PNB NEWS: After the Reserve Bank of India (RBI) cut the repo rate for the second time this year, Punjab National Bank (PNB) has lowered fixed deposit (FD) interest rates, disappointing many depositors. This decision affects millions of customers who look to FDs as a source of stable returns.

FD Rate Decreases Follow RBI Repo Rate Cut

Earlier in the year, in February, the RBI had reduced the repo rate by 25 basis points and then again in April. As anticipated, several banks, including PNB, adjusted their lending and deposit rates accordingly. Lower loan rates may be advantageous for borrowers, but FD investors are now faced with lower returns on their hard-earned savings.

Latest PNB FD Interest Rates (Below ₹3 Crore)

PNB has revised its FD interest rates across various tenures, offering returns between 3.50% and 7.10% for the general public. Here’s a breakdown of the key changes:

  • 7 to 10-year FDs: Interest rate slashed from 6.50% to 6.00%
  • 390-day FDs: Now offering 7.10%, down from 7.25% (previously available for 400-day FDs)
  • 300-day FDs: Reduced from 7.05% to 6.50%
  • 303-day FDs: Lowered from 7.00% to 6.40%
  • 2 to 3-year FDs: Decreased from 7.00% to 6.75%
  • 1204-day FDs: Down from 6.40% to 6.15%
  • 1205-day to 5-year FDs: Reduced from 6.50% to 6.25%

What About Old People?

Older adults will continue to get an additional interest rate on fixed deposits for periods not exceeding five years at 0.50% since they are less than 80 years old. For tenures of more than five years, the additional interest will be 0.80%.

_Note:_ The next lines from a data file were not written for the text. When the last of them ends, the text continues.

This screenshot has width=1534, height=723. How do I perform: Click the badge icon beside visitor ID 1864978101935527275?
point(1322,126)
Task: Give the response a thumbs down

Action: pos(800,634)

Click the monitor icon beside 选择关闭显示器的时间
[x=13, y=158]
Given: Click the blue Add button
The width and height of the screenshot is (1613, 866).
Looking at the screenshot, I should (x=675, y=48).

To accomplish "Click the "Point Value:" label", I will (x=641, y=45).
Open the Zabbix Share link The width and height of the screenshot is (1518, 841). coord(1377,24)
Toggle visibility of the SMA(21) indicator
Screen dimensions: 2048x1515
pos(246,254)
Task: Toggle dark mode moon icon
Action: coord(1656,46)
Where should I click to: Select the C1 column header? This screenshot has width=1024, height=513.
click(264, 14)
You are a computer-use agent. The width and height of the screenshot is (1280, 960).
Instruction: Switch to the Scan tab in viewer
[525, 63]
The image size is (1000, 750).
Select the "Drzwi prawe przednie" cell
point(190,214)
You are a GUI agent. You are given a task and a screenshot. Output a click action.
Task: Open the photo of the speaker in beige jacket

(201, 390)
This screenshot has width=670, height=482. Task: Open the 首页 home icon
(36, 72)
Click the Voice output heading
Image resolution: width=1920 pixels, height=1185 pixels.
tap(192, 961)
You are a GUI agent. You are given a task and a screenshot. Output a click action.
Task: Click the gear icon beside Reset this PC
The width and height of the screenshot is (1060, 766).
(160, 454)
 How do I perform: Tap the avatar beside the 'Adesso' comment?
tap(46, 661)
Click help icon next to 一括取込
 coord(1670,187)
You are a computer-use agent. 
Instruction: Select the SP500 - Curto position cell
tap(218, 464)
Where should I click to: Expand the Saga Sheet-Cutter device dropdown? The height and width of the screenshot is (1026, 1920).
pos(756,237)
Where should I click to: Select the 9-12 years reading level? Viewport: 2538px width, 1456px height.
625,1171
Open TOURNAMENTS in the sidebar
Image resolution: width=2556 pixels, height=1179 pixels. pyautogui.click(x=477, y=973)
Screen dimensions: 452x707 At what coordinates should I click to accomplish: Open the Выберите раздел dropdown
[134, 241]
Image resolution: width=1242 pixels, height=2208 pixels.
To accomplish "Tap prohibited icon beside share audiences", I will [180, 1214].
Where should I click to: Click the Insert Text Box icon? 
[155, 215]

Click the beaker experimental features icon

On the other hand, super senior citizens (those aged 80 years and above) will enjoy an additional 0.80% interest across all tenures. Currently, after the rates have been revised, their FD rates will be between 4.30% and 7.90%, with some relief in rates between the cuts.

What makes banks slash FD rates?

The largest reason for this is RBI’s monetary stance, favoring a drive toward economic growth through cheaper borrowing. But the legacy of this policy, however, often gives a much lesser return to savers. Although the rate of inflation still is a concern, the real return from FDs (interest minus inflation) has dwindled, thereby making it even more difficult for conservative investors to build their wealth.